Smart Clot: An Automated Point-of-Care Flow Assay for Quantitative Whole-Blood Platelet, Fibrin and Thrombus Kinetics

Hemostasis depends on the coordinated interaction between platelets, coagulation factors, endothelium and shear forces. Current point-of-care (POC) assays evaluate isolated components of haemostasis or operate under nearly static conditions, limiting their ability to reproduce physiological thrombus formation. In this study, we performed the technical validation of Smart Clot, a fully automated, microfluidic POC platform that quantifies platelet aggregation, fibrin formation, and total thrombus growth under controlled arterial shear using unmodified whole blood. Recalcified citrated blood was perfused over collagen at \( \dot{\gamma} \)w = 300 s⁻¹. Dual-channel epifluorescence microscopy acquired platelet and fibrin(ogen) signals at 1 frame per second. Integrated Density time-series were fitted with a five-parameter logistic model; first derivatives and their integrals yielded standardized pseudo-volumes for platelets, fibrin, and total thrombus.

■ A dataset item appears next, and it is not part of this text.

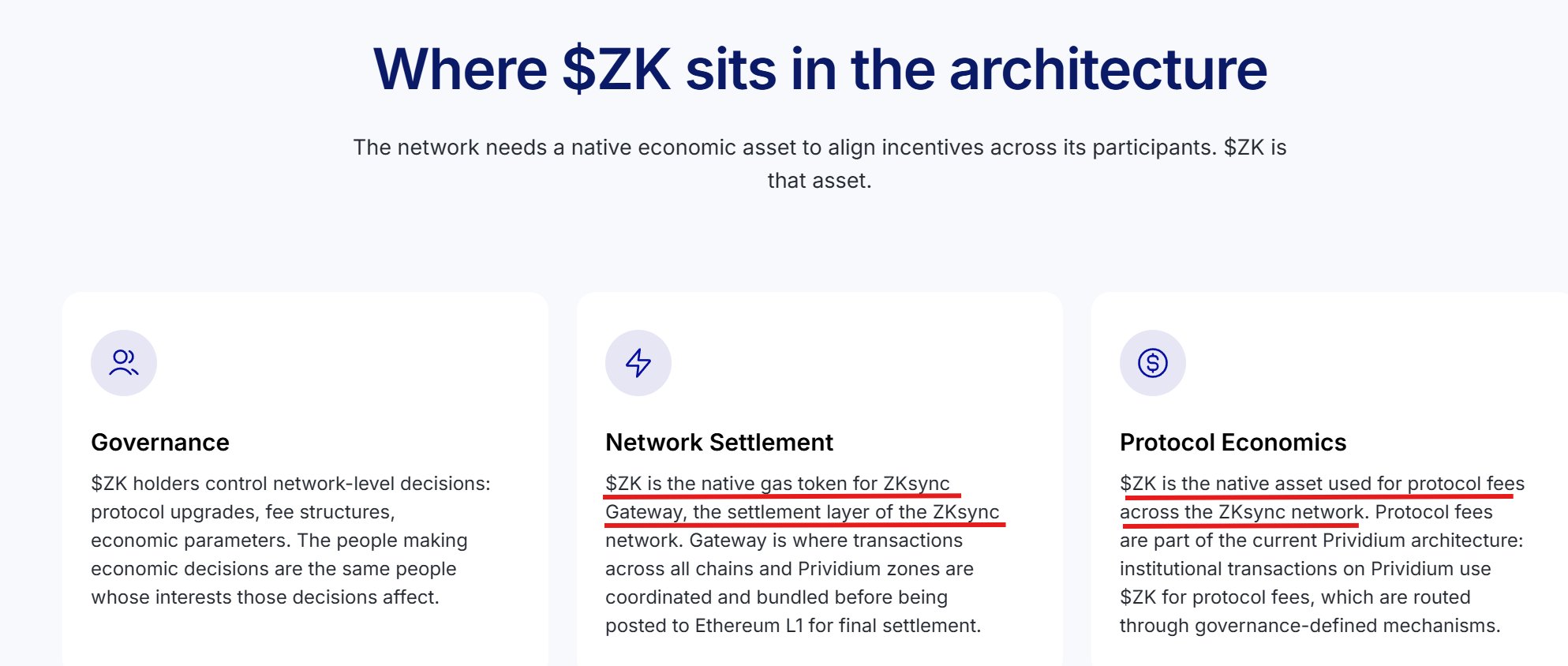Viewport: 1568px width, 666px height.
Task: Click "posted to Ethereum L1 for final settlement" line
Action: [x=792, y=626]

Sixty-two healthy donors established reference distributions; one-hundred-thirteen patients on antithrombotic therapy assessed pharmacodynamic sensitivity. Platelets-derived parameters were approximately normally distributed, whereas fibrin(ogen) and total-thrombus values followed log-normal patterns. Anticoagulants and antiplatelet agents produced graded, mechanism-consistent inhibition of all thrombus components. Cardiopulmonary-bypass samples showed profound but transient suppression of platelet and fibrin activity. Across activity ranges, multiple statistical assessments supported high analytical repeatability. Smart Clot provides rapid, reproducible, flow-aware quantification of platelet–fibrin dynamics, capturing pharmacological modulation and peri-operative impairment with high sensitivity. These results support its potential as a next-generation POC assay for physiological hemostasis assessment.